Entri tentang koordinat target:
━━━
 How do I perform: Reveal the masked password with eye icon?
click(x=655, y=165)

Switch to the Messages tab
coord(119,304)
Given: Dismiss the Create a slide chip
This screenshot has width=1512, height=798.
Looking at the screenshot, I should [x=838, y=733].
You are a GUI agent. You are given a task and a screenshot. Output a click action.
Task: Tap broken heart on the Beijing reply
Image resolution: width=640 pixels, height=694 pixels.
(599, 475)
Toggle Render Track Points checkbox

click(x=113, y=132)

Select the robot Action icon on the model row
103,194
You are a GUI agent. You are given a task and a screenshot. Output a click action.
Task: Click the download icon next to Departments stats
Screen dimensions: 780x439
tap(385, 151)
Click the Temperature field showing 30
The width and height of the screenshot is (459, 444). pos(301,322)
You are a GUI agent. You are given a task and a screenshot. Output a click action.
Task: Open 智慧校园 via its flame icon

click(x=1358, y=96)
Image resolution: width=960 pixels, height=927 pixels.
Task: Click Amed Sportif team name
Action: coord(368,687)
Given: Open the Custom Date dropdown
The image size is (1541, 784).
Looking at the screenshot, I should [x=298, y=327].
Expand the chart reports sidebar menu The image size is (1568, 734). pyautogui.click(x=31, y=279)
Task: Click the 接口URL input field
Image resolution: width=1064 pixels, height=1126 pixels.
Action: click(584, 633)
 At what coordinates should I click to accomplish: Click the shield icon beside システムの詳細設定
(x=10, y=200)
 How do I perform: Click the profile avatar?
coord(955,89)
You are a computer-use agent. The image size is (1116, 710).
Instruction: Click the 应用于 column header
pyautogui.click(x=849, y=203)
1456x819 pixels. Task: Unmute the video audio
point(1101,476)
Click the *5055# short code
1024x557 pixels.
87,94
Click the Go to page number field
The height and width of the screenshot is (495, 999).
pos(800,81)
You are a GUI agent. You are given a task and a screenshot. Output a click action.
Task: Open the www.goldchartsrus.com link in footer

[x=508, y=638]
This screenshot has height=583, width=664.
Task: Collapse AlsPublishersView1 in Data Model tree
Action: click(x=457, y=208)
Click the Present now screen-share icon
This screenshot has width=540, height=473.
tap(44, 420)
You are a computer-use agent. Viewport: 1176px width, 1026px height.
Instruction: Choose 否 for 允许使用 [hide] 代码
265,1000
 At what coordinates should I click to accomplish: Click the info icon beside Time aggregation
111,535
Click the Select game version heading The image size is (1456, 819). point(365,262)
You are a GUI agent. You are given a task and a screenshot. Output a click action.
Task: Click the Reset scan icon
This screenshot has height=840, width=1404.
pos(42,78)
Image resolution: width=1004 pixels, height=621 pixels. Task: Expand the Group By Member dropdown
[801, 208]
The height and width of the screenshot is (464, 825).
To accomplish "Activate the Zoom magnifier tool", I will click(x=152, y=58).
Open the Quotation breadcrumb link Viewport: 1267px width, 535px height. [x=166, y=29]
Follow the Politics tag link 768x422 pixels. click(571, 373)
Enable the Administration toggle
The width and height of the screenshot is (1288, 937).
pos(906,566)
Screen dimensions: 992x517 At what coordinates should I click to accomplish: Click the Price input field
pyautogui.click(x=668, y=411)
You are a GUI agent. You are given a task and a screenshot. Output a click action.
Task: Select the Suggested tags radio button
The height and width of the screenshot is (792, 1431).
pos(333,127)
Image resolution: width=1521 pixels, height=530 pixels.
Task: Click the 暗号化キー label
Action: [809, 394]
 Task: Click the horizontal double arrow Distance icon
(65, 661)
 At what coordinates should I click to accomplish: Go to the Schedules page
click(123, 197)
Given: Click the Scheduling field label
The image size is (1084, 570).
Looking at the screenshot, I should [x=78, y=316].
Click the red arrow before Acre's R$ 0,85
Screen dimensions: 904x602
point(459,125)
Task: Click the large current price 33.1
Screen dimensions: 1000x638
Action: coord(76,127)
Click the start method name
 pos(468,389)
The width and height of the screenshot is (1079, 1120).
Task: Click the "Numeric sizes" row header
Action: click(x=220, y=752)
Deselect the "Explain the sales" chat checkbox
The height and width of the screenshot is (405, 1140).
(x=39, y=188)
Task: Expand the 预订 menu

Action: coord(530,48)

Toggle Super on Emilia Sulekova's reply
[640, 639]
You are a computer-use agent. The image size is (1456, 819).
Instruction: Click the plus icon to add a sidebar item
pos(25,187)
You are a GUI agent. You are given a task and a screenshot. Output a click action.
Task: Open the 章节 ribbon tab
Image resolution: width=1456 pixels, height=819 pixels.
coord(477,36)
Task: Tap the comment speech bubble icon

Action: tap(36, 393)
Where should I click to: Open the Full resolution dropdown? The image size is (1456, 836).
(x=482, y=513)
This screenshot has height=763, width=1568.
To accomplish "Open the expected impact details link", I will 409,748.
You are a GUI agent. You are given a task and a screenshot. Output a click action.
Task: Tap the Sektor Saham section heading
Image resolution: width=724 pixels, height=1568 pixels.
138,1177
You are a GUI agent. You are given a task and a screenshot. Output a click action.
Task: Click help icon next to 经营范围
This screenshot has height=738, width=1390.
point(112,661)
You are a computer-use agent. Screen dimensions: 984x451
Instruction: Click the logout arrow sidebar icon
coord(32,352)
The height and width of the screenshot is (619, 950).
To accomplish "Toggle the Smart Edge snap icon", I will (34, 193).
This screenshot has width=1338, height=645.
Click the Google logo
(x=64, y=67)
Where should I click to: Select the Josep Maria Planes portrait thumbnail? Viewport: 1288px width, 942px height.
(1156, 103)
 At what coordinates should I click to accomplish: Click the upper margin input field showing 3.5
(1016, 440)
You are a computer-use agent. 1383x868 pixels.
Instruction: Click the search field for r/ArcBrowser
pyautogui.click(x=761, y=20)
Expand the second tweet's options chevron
━━━
Kutip tanpa perubahan baris-baris di atas, mulai dari baris pertama hingga baris yang memuat "pos(800,81)", termasuk kedua baris ujungnya.

 How do I perform: Reveal the masked password with eye icon?
click(x=655, y=165)

Switch to the Messages tab
coord(119,304)
Given: Dismiss the Create a slide chip
This screenshot has width=1512, height=798.
Looking at the screenshot, I should [x=838, y=733].
You are a GUI agent. You are given a task and a screenshot. Output a click action.
Task: Tap broken heart on the Beijing reply
Image resolution: width=640 pixels, height=694 pixels.
(599, 475)
Toggle Render Track Points checkbox

click(x=113, y=132)

Select the robot Action icon on the model row
103,194
You are a GUI agent. You are given a task and a screenshot. Output a click action.
Task: Click the download icon next to Departments stats
Screen dimensions: 780x439
tap(385, 151)
Click the Temperature field showing 30
The width and height of the screenshot is (459, 444). pos(301,322)
You are a GUI agent. You are given a task and a screenshot. Output a click action.
Task: Open 智慧校园 via its flame icon

click(x=1358, y=96)
Image resolution: width=960 pixels, height=927 pixels.
Task: Click Amed Sportif team name
Action: coord(368,687)
Given: Open the Custom Date dropdown
The image size is (1541, 784).
Looking at the screenshot, I should [x=298, y=327].
Expand the chart reports sidebar menu The image size is (1568, 734). pyautogui.click(x=31, y=279)
Task: Click the 接口URL input field
Image resolution: width=1064 pixels, height=1126 pixels.
Action: click(584, 633)
 At what coordinates should I click to accomplish: Click the shield icon beside システムの詳細設定
(x=10, y=200)
 How do I perform: Click the profile avatar?
coord(955,89)
You are a computer-use agent. The image size is (1116, 710).
Instruction: Click the 应用于 column header
pyautogui.click(x=849, y=203)
1456x819 pixels. Task: Unmute the video audio
point(1101,476)
Click the *5055# short code
1024x557 pixels.
87,94
Click the Go to page number field
The height and width of the screenshot is (495, 999).
pos(800,81)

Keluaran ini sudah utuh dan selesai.